[Task instructions] With images excluded, write out each entry below exactly as given.

[Stored data]
------------------------------------------------------------
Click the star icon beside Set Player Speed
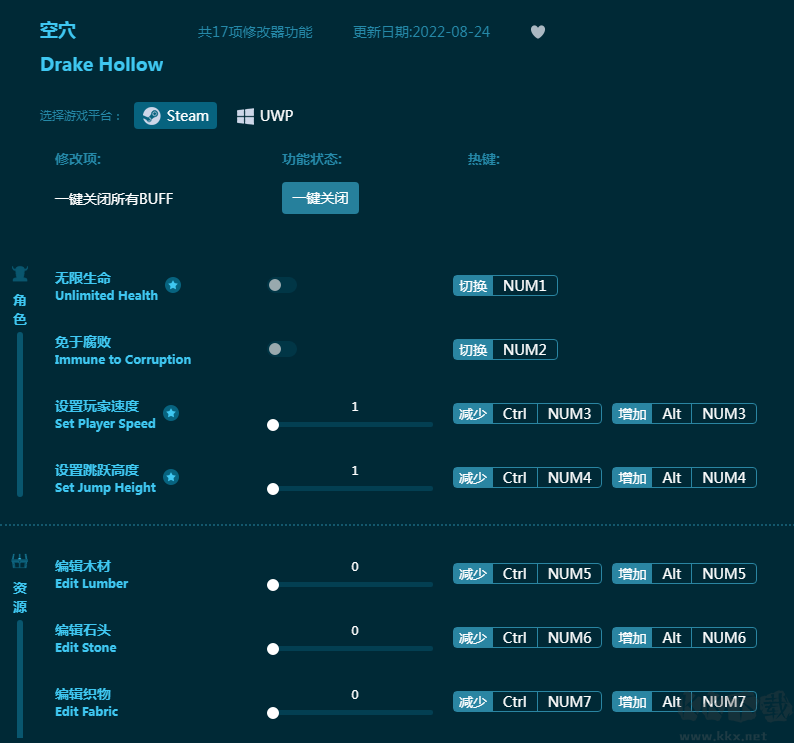 click(171, 414)
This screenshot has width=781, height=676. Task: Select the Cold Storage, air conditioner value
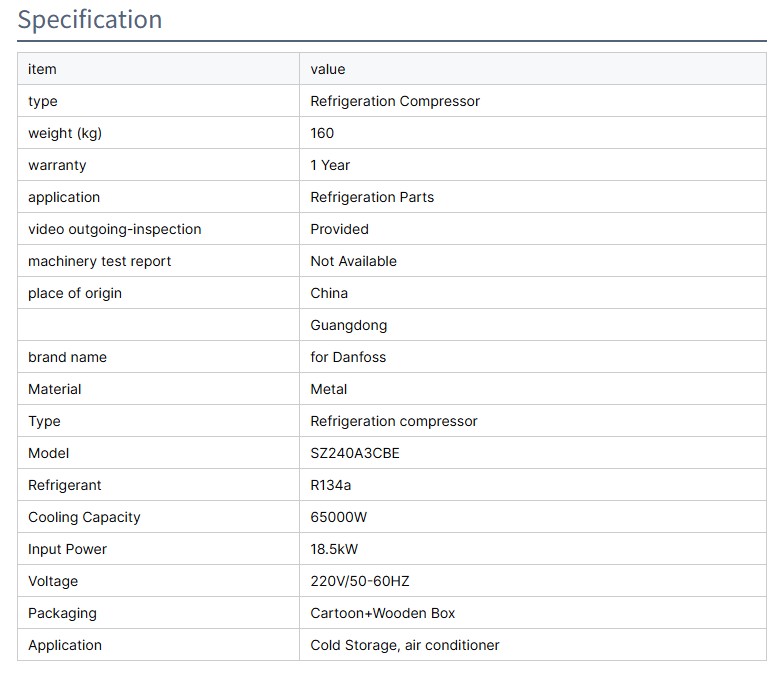coord(405,645)
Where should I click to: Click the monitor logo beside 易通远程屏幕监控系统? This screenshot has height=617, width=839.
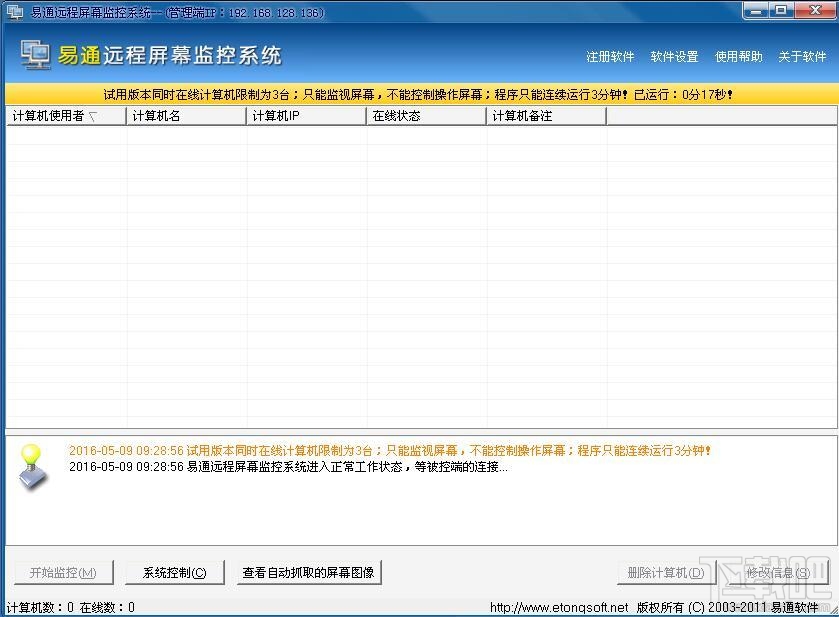(35, 56)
------------------------------------------------------------
[Result of the exercise]
Click the star icon beside Set Player Speed
 click(171, 414)
This screenshot has width=781, height=676. Task: Select the Cold Storage, air conditioner value
coord(405,645)
Where should I click to: Click the monitor logo beside 易通远程屏幕监控系统? This screenshot has height=617, width=839.
(35, 56)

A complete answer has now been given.